### Quoted text

I have a Flink table with the following structure :
Id1, Id2, myTimestamp, value
Where the rowtime is based on myTimestamp
.
I have the following processing that works well :
Table processed = tableEnv.sqlQuery("SELECT " +
"Id1, " +
"MAX(myTimestamp) as myTimestamp, " +
"SUM(value) as value " +
"FROM MyTable " +
"GROUP BY Id1, HOP(rowtime, INTERVAL 10 SECOND, INTERVAL 30 SECOND)");
I want to adapt the previous code, such as for each window, I use only the latest record per Id2
. So I though that changing the code as follow would work :
Table processed = tableEnv.sqlQuery("SELECT " +
"Id1, " +
"MAX(myTimestamp) as myTimestamp, " +
"SUM(value) as value " +
"FROM MyTable, " +
"(SELECT Id2, MAX(myTimestamp) as latestTimestamp FROM MyTable GROUP BY Id2) as RecordsLatest" +
"WHERE MyTable.Id2 = RecordsLatest.Id2 AND MyTable.myTimestamp = RecordsLatest.myTimestamp" +
"GROUP BY Id1, HOP(rowtime, INTERVAL 10 SECOND, INTERVAL 30 SECOND)");
But when I do so, I get the following error :
Rowtime attributes must not be in the input rows of a regular join. As a workaround you can cast the time attributes of input tables to TIMESTAMP before.

### Dataset records
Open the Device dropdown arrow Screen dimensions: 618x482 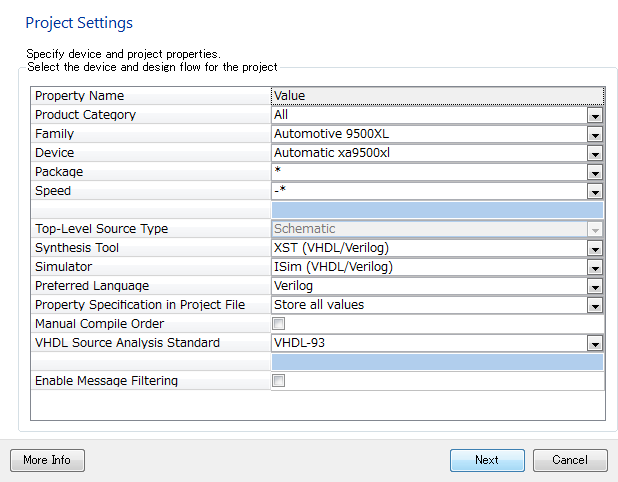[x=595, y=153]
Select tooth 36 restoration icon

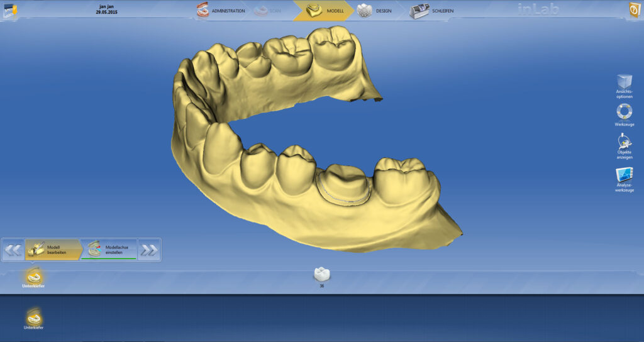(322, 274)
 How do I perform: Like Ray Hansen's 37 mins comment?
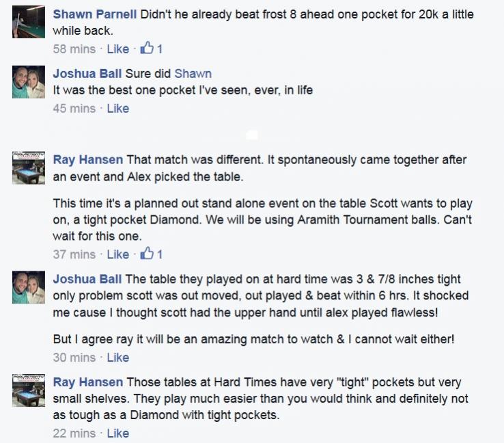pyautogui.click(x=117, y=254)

...

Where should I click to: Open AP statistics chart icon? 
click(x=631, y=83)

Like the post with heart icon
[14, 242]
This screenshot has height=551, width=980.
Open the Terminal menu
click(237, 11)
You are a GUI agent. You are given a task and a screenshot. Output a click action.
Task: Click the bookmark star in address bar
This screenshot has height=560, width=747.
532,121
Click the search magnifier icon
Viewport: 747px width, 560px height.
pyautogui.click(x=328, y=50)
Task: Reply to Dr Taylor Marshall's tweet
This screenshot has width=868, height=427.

### Instructions
A: Answer these about the Flink SQL question:
(i) Which column is the rowtime based on?
(ii) What two intervals are passed to HOP in the GROUP BY clause?
(iii) What workaround does the error message suggest?
B: Can you proceed with the Flink SQL question, writing on from the end of its final sentence?
You can set this data aside; it isn't needed.

### Set of answers
A:
(i) myTimestamp
(ii) INTERVAL 10 SECOND and INTERVAL 30 SECOND
(iii) Casting the time attributes of input tables to TIMESTAMP before the join.

B:
Please check the documentation for the set of currently supported SQL features.
at org.apache.flink.table.api.TableEnvironment.runVolcanoPlanner(TableEnvironment.scala:387)
at org.apache.flink.table.api.TableEnvironment.optimizePhysicalPlan(TableEnvironment.scala:302)
at org.apache.flink.table.api.StreamTableEnvironment.optimize(StreamTableEnvironment.scala:816)
at org.apache.flink.table.api.StreamTableEnvironment.writeToSink(StreamTableEnvironment.scala:351)
at org.apache.flink.table.api.TableEnvironment.insertInto(TableEnvironment.scala:879)
at org.apache.flink.table.api.Table.insertInto(table.scala:1126)
It looks like Flink do not 'understand' that the two tables I am joining are the same one.
How can I do what I want to do ?